Assignment
In the data below, find the line that contains "الشراكات المؤسسية (347, 1325)" and the line that contains "crucifixion (1115, 1944)". Copy both, plus every line between them, exactly.

(Dataset entries)
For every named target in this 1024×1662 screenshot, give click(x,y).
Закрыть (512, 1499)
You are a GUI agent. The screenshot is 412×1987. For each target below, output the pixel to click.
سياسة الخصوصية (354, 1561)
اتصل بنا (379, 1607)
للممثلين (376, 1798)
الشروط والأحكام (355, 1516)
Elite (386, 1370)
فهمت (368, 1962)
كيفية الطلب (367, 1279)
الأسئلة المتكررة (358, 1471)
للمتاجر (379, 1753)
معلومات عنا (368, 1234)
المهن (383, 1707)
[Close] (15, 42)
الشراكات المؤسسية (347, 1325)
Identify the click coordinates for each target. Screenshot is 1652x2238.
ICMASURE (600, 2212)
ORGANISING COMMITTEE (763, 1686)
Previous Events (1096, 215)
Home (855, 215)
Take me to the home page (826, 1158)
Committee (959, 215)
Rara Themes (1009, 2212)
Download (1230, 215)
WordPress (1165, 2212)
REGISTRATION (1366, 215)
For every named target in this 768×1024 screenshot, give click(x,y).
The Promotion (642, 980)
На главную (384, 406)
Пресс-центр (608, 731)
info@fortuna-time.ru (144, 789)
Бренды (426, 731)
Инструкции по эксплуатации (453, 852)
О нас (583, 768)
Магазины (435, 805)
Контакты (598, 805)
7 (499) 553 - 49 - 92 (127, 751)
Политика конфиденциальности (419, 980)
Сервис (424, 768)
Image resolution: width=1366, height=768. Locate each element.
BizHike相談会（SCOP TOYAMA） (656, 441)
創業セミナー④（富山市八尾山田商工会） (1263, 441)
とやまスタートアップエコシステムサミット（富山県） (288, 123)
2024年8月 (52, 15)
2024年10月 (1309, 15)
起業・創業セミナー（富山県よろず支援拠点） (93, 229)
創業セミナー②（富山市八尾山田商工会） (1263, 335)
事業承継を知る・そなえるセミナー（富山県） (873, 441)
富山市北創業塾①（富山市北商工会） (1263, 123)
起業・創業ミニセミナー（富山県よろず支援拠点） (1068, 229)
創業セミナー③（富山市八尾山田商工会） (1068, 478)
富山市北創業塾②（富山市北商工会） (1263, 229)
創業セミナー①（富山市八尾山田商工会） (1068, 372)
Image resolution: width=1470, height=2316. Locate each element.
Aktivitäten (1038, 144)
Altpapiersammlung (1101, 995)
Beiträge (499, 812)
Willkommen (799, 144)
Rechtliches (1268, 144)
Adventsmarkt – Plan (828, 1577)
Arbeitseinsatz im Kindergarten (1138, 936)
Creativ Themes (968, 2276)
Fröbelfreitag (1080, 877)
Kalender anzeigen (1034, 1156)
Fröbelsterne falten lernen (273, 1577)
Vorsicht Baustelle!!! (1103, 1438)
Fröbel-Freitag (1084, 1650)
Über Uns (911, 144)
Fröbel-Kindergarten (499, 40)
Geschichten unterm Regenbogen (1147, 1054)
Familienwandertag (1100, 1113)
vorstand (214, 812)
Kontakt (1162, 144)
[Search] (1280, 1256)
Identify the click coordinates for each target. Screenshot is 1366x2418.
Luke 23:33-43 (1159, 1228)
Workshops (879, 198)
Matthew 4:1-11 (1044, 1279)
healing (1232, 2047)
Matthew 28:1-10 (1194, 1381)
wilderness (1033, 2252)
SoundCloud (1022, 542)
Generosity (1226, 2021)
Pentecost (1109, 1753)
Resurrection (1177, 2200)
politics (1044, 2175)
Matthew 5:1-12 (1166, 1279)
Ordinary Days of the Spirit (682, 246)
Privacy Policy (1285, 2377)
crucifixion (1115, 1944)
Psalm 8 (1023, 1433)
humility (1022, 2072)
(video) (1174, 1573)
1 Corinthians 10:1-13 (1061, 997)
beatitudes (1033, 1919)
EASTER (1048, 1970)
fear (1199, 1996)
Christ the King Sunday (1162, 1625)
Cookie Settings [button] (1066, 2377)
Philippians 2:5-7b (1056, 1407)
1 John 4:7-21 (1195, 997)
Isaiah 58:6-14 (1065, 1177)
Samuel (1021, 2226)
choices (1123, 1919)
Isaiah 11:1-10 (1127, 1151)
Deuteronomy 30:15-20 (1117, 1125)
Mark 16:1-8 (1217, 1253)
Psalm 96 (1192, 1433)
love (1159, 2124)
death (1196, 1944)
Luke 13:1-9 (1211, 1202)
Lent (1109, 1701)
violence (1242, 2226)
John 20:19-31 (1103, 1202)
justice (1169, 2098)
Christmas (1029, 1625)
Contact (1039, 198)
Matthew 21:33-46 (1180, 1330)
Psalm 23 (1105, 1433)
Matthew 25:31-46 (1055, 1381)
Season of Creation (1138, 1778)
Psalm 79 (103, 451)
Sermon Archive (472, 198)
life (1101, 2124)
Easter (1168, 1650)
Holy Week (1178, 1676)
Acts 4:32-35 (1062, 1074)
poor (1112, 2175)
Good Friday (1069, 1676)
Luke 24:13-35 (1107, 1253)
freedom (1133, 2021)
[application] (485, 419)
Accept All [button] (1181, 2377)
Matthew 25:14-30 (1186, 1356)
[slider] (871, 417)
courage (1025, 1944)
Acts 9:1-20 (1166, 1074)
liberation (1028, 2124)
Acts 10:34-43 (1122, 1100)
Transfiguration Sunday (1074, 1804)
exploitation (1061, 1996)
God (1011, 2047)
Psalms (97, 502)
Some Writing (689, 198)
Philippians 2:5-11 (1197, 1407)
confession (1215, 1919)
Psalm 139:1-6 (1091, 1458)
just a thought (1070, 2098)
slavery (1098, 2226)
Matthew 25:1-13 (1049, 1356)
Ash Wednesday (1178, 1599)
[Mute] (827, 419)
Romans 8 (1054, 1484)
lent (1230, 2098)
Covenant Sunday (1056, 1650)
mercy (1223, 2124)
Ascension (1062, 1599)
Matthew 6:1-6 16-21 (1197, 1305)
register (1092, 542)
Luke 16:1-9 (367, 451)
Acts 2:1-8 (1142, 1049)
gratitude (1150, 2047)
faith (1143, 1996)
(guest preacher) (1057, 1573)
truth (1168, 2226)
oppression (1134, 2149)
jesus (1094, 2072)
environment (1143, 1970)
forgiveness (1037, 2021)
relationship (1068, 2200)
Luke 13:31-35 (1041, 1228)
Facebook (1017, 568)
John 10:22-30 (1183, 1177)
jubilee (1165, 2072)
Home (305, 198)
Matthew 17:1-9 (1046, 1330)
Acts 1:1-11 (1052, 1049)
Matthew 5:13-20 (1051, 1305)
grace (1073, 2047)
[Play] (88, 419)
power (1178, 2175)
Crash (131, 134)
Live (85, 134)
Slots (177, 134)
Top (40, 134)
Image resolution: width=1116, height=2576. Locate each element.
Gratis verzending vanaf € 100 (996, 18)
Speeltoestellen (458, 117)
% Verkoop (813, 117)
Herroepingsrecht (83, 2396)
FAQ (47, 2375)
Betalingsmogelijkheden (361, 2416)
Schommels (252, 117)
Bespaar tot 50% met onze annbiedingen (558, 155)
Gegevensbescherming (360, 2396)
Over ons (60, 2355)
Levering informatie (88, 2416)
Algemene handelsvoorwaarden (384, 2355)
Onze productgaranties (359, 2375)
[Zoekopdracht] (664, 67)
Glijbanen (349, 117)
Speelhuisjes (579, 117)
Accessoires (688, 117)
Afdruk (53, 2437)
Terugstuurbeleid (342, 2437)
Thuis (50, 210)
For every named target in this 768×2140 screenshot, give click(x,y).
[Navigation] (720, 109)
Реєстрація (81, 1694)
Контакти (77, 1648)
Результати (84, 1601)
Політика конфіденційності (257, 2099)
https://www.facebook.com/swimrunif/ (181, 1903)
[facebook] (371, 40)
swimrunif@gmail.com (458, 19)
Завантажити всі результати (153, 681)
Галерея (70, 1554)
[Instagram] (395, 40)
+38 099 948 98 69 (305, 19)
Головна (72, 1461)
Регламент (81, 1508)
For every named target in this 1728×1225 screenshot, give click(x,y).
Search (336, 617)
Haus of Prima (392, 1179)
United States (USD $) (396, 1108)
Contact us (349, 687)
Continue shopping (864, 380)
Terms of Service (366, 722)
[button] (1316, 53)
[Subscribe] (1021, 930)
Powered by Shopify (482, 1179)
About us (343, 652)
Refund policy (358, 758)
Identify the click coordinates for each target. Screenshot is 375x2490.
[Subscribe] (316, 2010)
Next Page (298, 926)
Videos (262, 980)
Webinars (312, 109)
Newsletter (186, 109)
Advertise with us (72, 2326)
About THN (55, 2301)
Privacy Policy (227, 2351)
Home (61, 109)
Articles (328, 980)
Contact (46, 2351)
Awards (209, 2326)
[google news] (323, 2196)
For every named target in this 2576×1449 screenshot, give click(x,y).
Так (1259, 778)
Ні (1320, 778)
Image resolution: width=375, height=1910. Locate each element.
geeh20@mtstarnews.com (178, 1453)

Task result
الشراكات المؤسسية (347, 1325)
Identify the click coordinates for each target. Screenshot is 1652x2238.
ICMASURE (600, 2212)
ORGANISING COMMITTEE (763, 1686)
Previous Events (1096, 215)
Home (855, 215)
Take me to the home page (826, 1158)
Committee (959, 215)
Rara Themes (1009, 2212)
Download (1230, 215)
WordPress (1165, 2212)
REGISTRATION (1366, 215)
For every named target in this 768×1024 screenshot, give click(x,y).
The Promotion (642, 980)
На главную (384, 406)
Пресс-центр (608, 731)
info@fortuna-time.ru (144, 789)
Бренды (426, 731)
Инструкции по эксплуатации (453, 852)
О нас (583, 768)
Магазины (435, 805)
Контакты (598, 805)
7 (499) 553 - 49 - 92 (127, 751)
Политика конфиденциальности (419, 980)
Сервис (424, 768)
Image resolution: width=1366, height=768. Locate each element.
BizHike相談会（SCOP TOYAMA） (656, 441)
創業セミナー④（富山市八尾山田商工会） (1263, 441)
とやまスタートアップエコシステムサミット（富山県） (288, 123)
2024年8月 (52, 15)
2024年10月 (1309, 15)
起業・創業セミナー（富山県よろず支援拠点） (93, 229)
創業セミナー②（富山市八尾山田商工会） (1263, 335)
事業承継を知る・そなえるセミナー（富山県） (873, 441)
富山市北創業塾①（富山市北商工会） (1263, 123)
起業・創業ミニセミナー（富山県よろず支援拠点） (1068, 229)
創業セミナー③（富山市八尾山田商工会） (1068, 478)
富山市北創業塾②（富山市北商工会） (1263, 229)
創業セミナー①（富山市八尾山田商工会） (1068, 372)
Image resolution: width=1470, height=2316. Locate each element.
Aktivitäten (1038, 144)
Altpapiersammlung (1101, 995)
Beiträge (499, 812)
Willkommen (799, 144)
Rechtliches (1268, 144)
Adventsmarkt – Plan (828, 1577)
Arbeitseinsatz im Kindergarten (1138, 936)
Creativ Themes (968, 2276)
Fröbelfreitag (1080, 877)
Kalender anzeigen (1034, 1156)
Fröbelsterne falten lernen (273, 1577)
Vorsicht Baustelle!!! (1103, 1438)
Fröbel-Freitag (1084, 1650)
Über Uns (911, 144)
Fröbel-Kindergarten (499, 40)
Geschichten unterm Regenbogen (1147, 1054)
Familienwandertag (1100, 1113)
vorstand (214, 812)
Kontakt (1162, 144)
[Search] (1280, 1256)
Identify the click coordinates for each target. Screenshot is 1366x2418.
Luke 23:33-43 (1159, 1228)
Workshops (879, 198)
Matthew 4:1-11 (1044, 1279)
healing (1232, 2047)
Matthew 28:1-10 (1194, 1381)
wilderness (1033, 2252)
SoundCloud (1022, 542)
Generosity (1226, 2021)
Pentecost (1109, 1753)
Resurrection (1177, 2200)
politics (1044, 2175)
Matthew 5:1-12 (1166, 1279)
Ordinary Days of the Spirit (682, 246)
Privacy Policy (1285, 2377)
crucifixion (1115, 1944)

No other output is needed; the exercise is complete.